Task brief
Reproduce the listing word for word, from its first line through the line holding "point(386,158)", inclusive. Leave the pictures out of your answer.

########

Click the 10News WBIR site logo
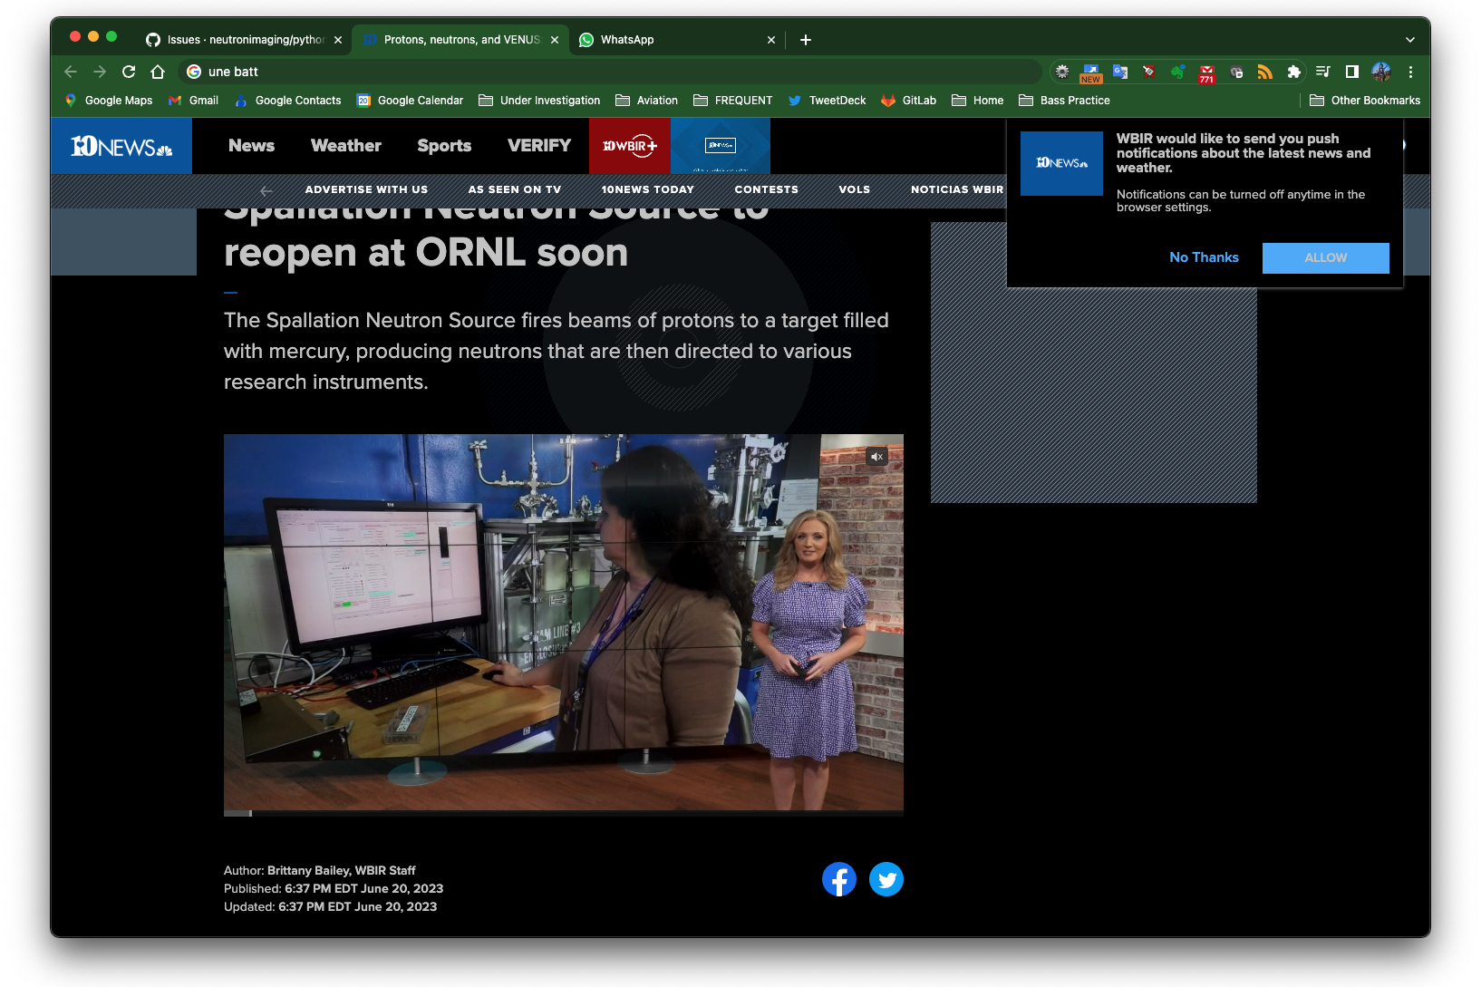 point(121,146)
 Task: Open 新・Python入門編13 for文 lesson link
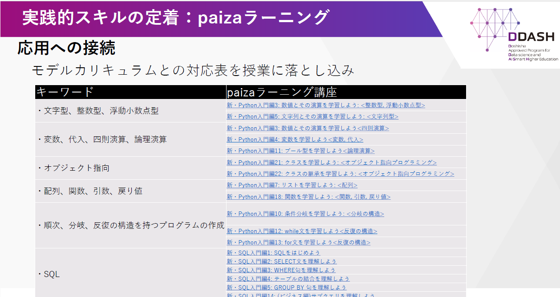(x=298, y=242)
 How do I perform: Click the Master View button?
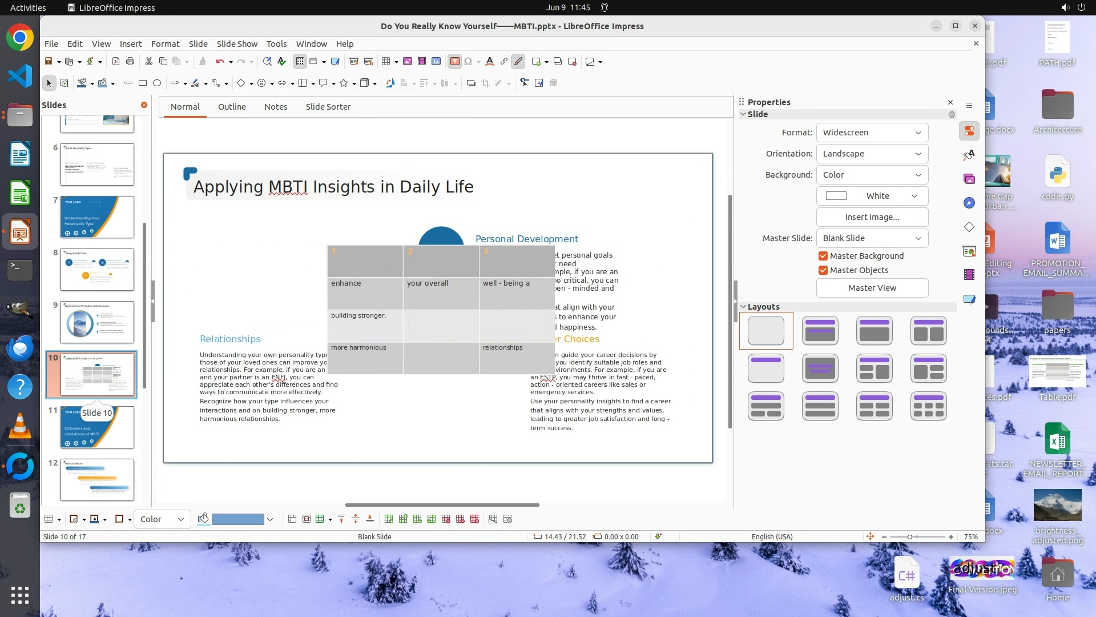[872, 288]
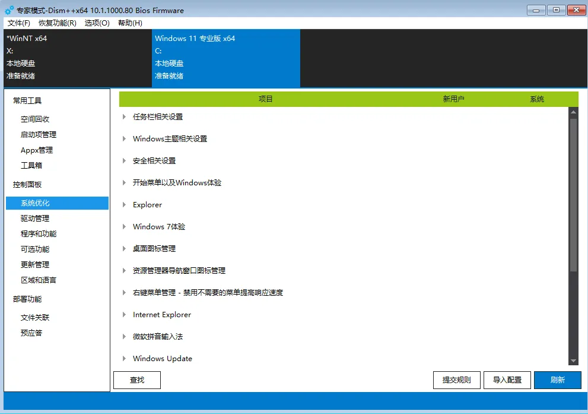
Task: Click the 导入配置 button
Action: coord(507,380)
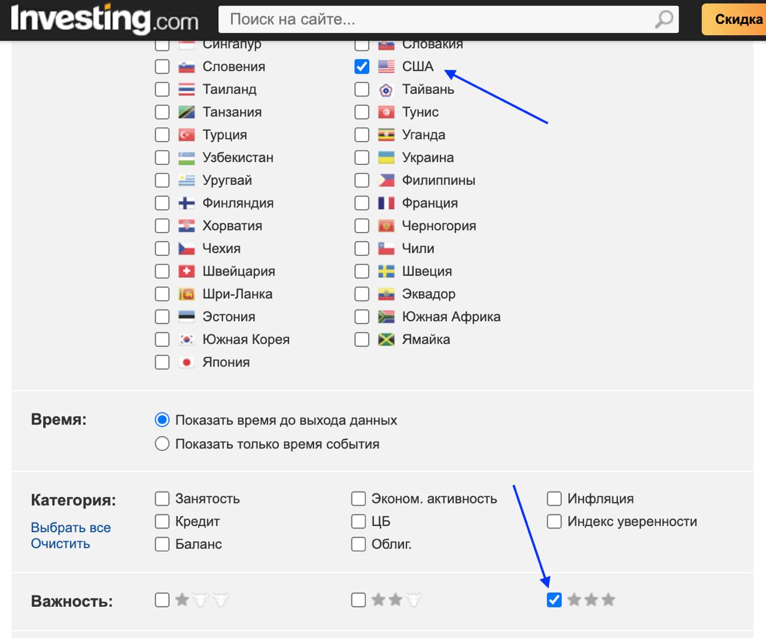Click the Ukraine flag icon

point(386,158)
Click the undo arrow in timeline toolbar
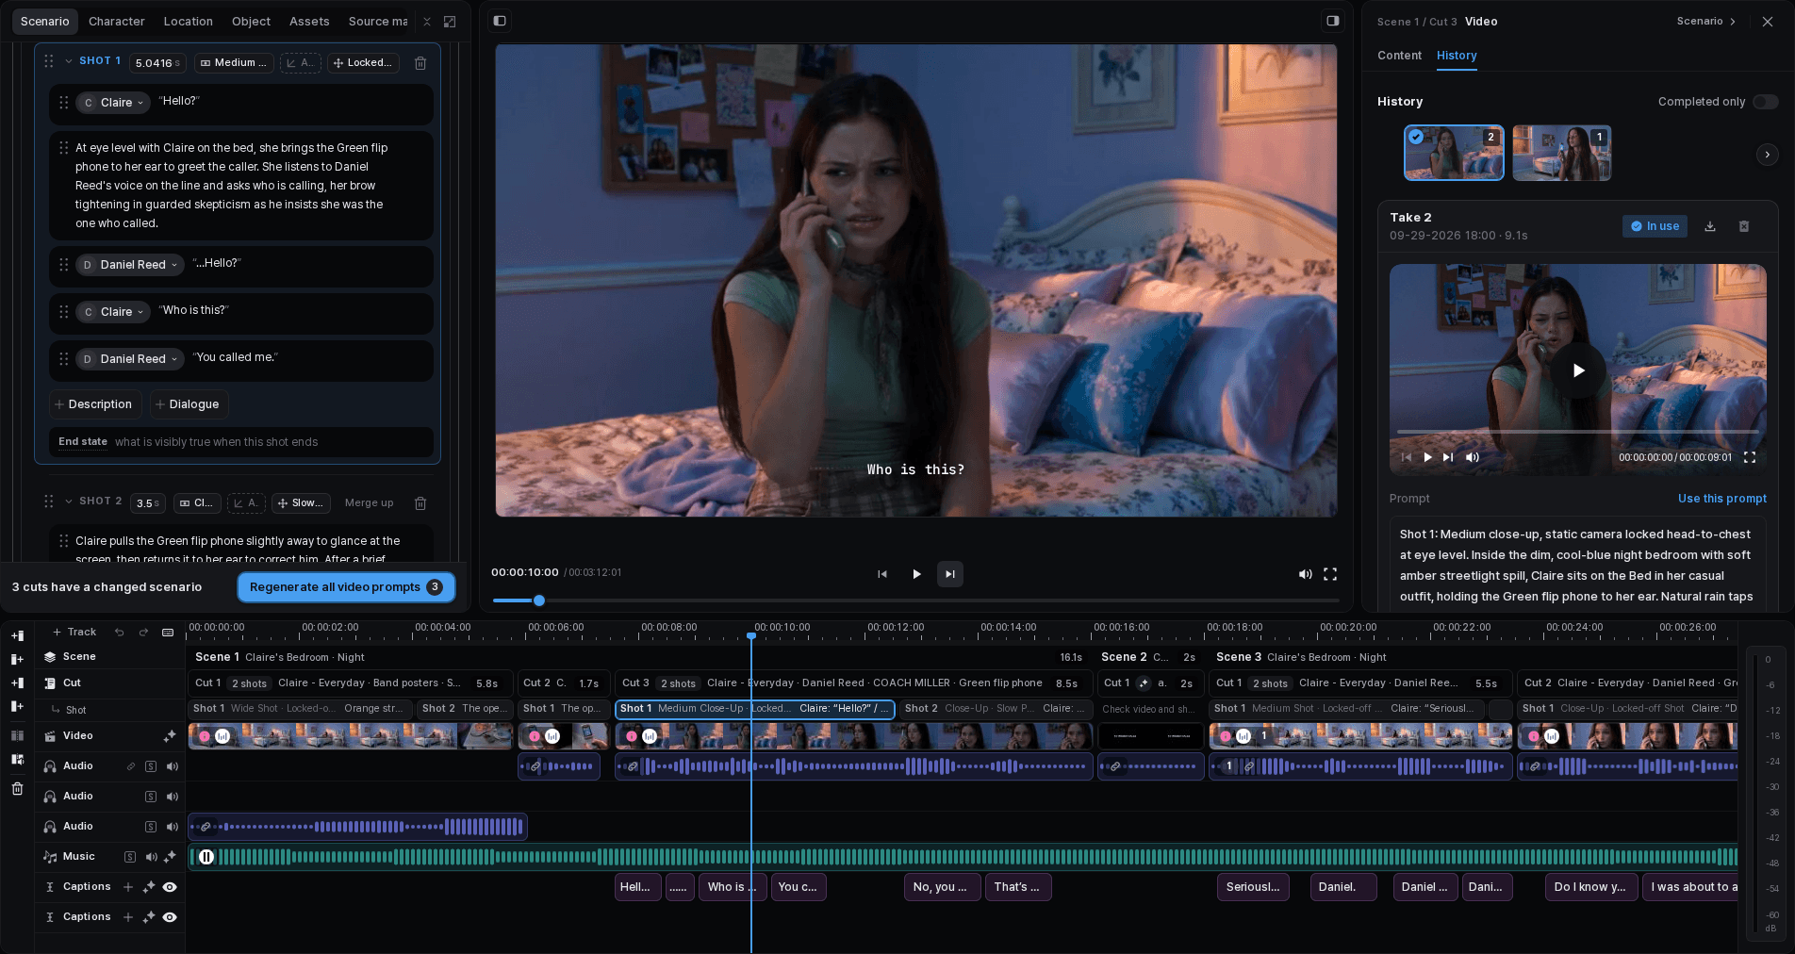This screenshot has height=954, width=1795. coord(120,633)
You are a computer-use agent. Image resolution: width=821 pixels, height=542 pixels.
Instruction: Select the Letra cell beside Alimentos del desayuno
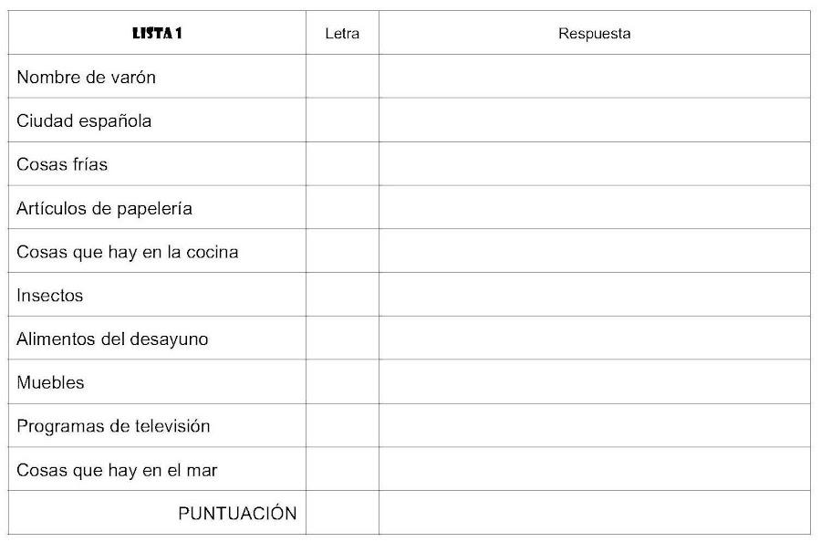[342, 338]
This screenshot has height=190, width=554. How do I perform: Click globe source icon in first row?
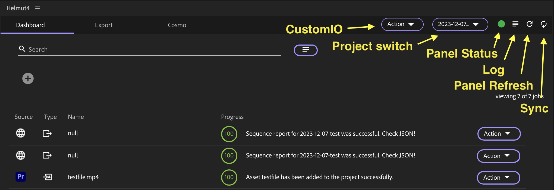tap(21, 133)
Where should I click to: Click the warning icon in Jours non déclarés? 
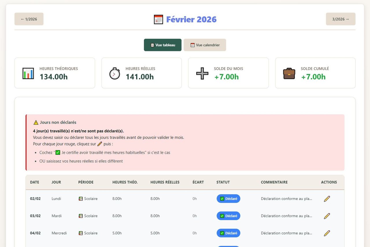click(x=36, y=122)
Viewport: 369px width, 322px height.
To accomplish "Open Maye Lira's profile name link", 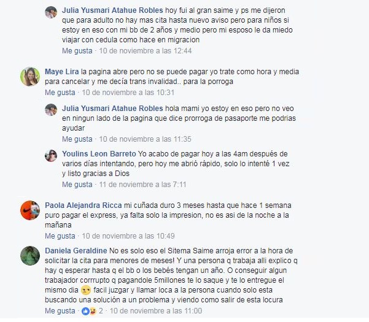I will tap(62, 72).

########

Answer
Click the 10News WBIR site logo
 point(121,146)
 Task: Open 新・Python入門編13 for文 lesson link
(x=298, y=242)
 How do I perform: Click the Master View button?
[872, 288]
Task: Click the 导入配置 button
Action: coord(507,380)
Click the Ukraine flag icon

point(386,158)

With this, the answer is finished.